# ЧТО НУЖНО СДЕЛАТЬ:
A - Куда, по убеждению сицилианцев из отрывка о Сицилии, бежала Богоматерь с младенцем от Ирода?
B - Продолжите отрывок о Сицилии дальше его последнего предложения.

Но вся эта греческая и африканская сущность Сицилии станет ясна не сразу, а постепенно, по мере посещения городов и деревень. А пока путешественник сидит у окна вагона, как зачарованный и, не отрываясь, смотрит на быстро меняющиеся перед ним картины.

Вот идет по дороге серый ослик с перекидными корзинами, доверху нагруженными овощами; на спине сидит босоногий, черномазый мальчуган. Братишка его плетется сзади и держится за хвост ослика, а еще дальше идет мать, вся в черном, с круглой корзиной на голове. Идет прямо, не сгибаясь, и сколько свободной грации и красоты во всей ее фигуре и в каждом движении! Низкорослые мулы и ослики в горах Сицилии являются главным, и едва ли не единственно возможным способом транспорта и гужевой силой. Они легко взбираются по лестницам, по скалистым тропинкам, на них едут в поле, на виноградник, в гости, – их украшают султанами из ярких перьев, венками из бумажных цветов, и когда видишь на пустынной дороге библейскую картину – ослика, на спине которого сидит женщина в черном, держащая на руках младенца, – как не вспомнить о бегстве в Египет? К слову сказать, сицилианцы убеждены, что Богоматерь бежала с младенцем от Ирода не в Египет, а в Сицилию, и около Таормины показывают пещеру, где Она остановилась на ночлег…

Пышность садов как-то не соответствует убогости человеческих жилищ. Дома в городах старые, облупленные, покосившиеся, но зато на балконе у самого бедного человека – кадки и горшки с цветами, целые висячие сады из глициний, разросшихся в человеческий рост кустов герани, вакханалия плюща и ползучих роз. А в деревнях дома попросту сложены из местного камня, и уж окон в них нет никогда: хватит и одного прореза для двери, который завешен тряпкой или тростниковой цыновкой. Отопления, конечно, нет никакого, – благо зима не очень холодная; живут при лучине или керосиновой лампе, воду приносят из городского фонтана, иногда Бог знает откуда, на спине, в медных плоских бидонах.

# ИСХОДНЫЕ ДАННЫЕ:
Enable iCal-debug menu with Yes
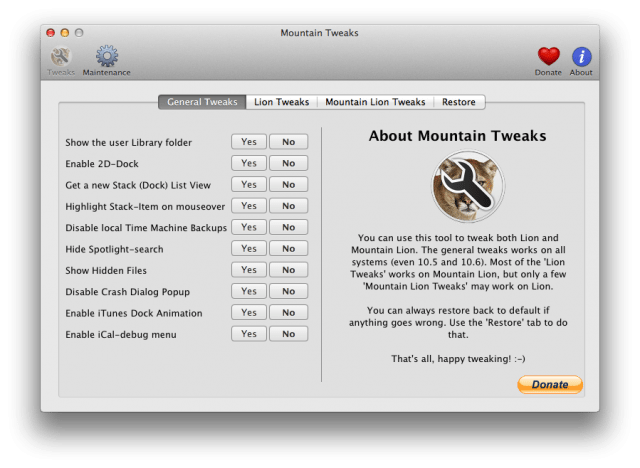Viewport: 640px width, 468px height. pyautogui.click(x=249, y=334)
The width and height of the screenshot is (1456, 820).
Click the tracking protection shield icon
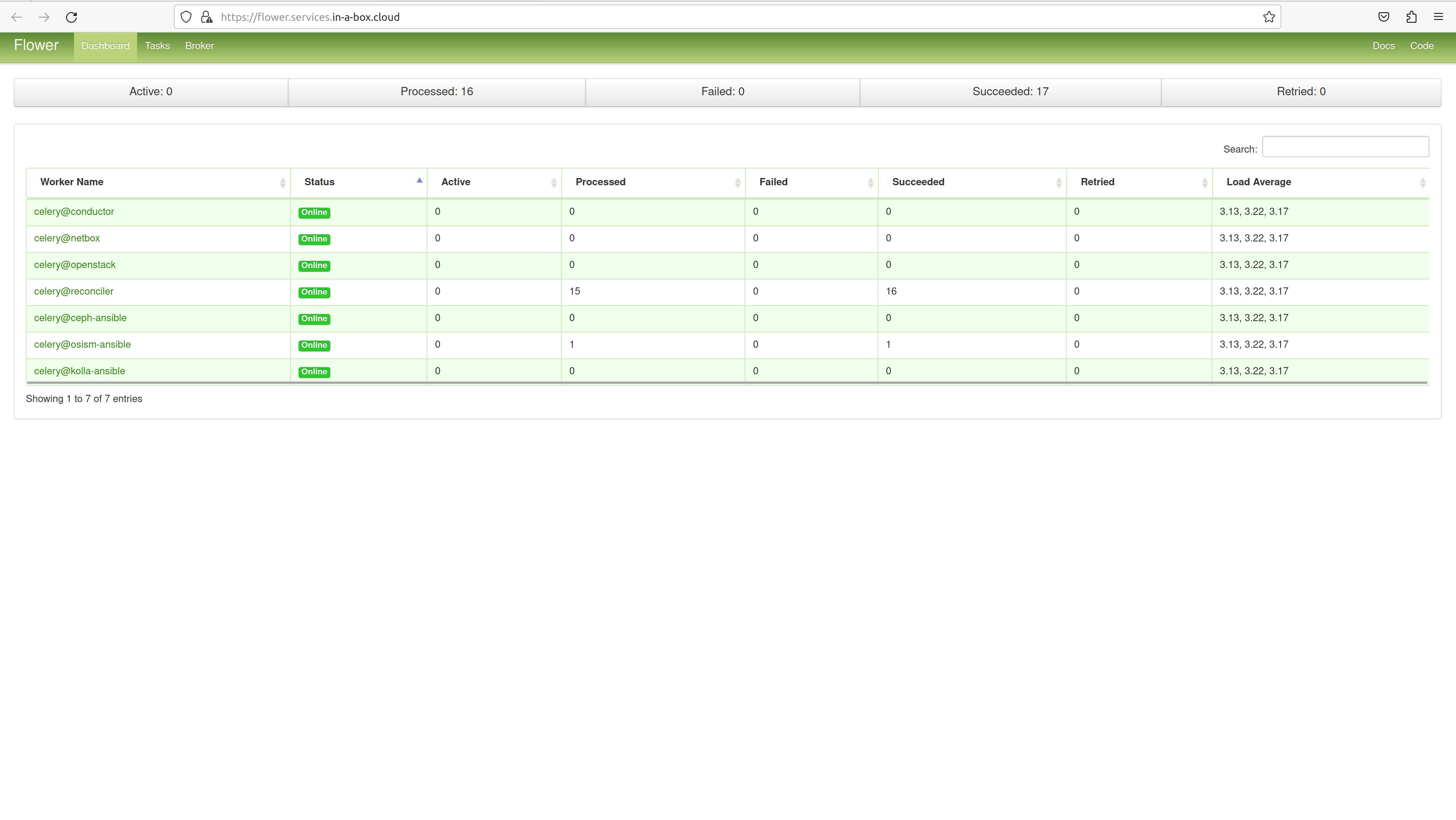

# ОТВЕТЫ К ЗАДАНИЮ:
A - В Сицилию, а не в Египет.

B -
Сколько старух в черном! Либо сидят они на стульях, перед своими жилищами, повернувшись спиной к улице, и занимаются вышиваньем, либо несут на головах корзины с тяжелой ношей или глиняные амфоры со свежей водой. А старики отдыхают на скамье, на пьяцце, в тени деревьев, или около церкви. Перекидываются изредка словами, – всё давно уже друг другу известно и всё рассказано.

* * *

Поезд останавливается в Таормине, где когда-то любил проводить зимние месяцы Вильгельм II. В несколько минут «Фиат» поднимает нас на вершину горы. Здесь расположен старинный городок и отель Сан Доменико, обращенный фасадом к удивительной по красоте бухте.

Представьте, себе небо глубочайшей синевы и, куда хватает глаз, лазурное море. Справа четко вырисовывается Этна с дымящимся кратером вулкана. Есть дни, даже в августе, когда вершина Этны покрыта снегом, сверкающим под солнцем. А внизу, у подножья вулкана, раскинулась одна из плодороднейших долин в мире, – гигантский сад, в котором собраны причудливые цветы и деревья, где всё благоухает и блещет яркими красками.

В XII веке здесь был монастырь Св. Доменика. Постепенно он разрушался и, в конце концов, был переделан в отель, сохранивший в своих стенах средневековую монастырскую архитектуру. Громадные сводчатые коридоры, вдоль которых развешены картины старинных мастеров на религиозные темы, мраморные статуи, глиняные амфоры с цветами. Над каждым апартаментом проставлены не прозаичные номера, а церковные названия: «Агнус Деи», «Санта Агата», «Санта Лючия»… Посреди коридора – бывшая монашеская келья, переделанная в часовню. Дверь открыта день и ночь. Перед деревянной статуей Мадонны горят лампады и стоят букеты цветов… От древнего монастыря остался еще клуатр, – двор, окруженный колоннадой, превращенный в зимний сад, да по соседству церковь Св. Доменика, разбитая бомбардировкой во время последней войны.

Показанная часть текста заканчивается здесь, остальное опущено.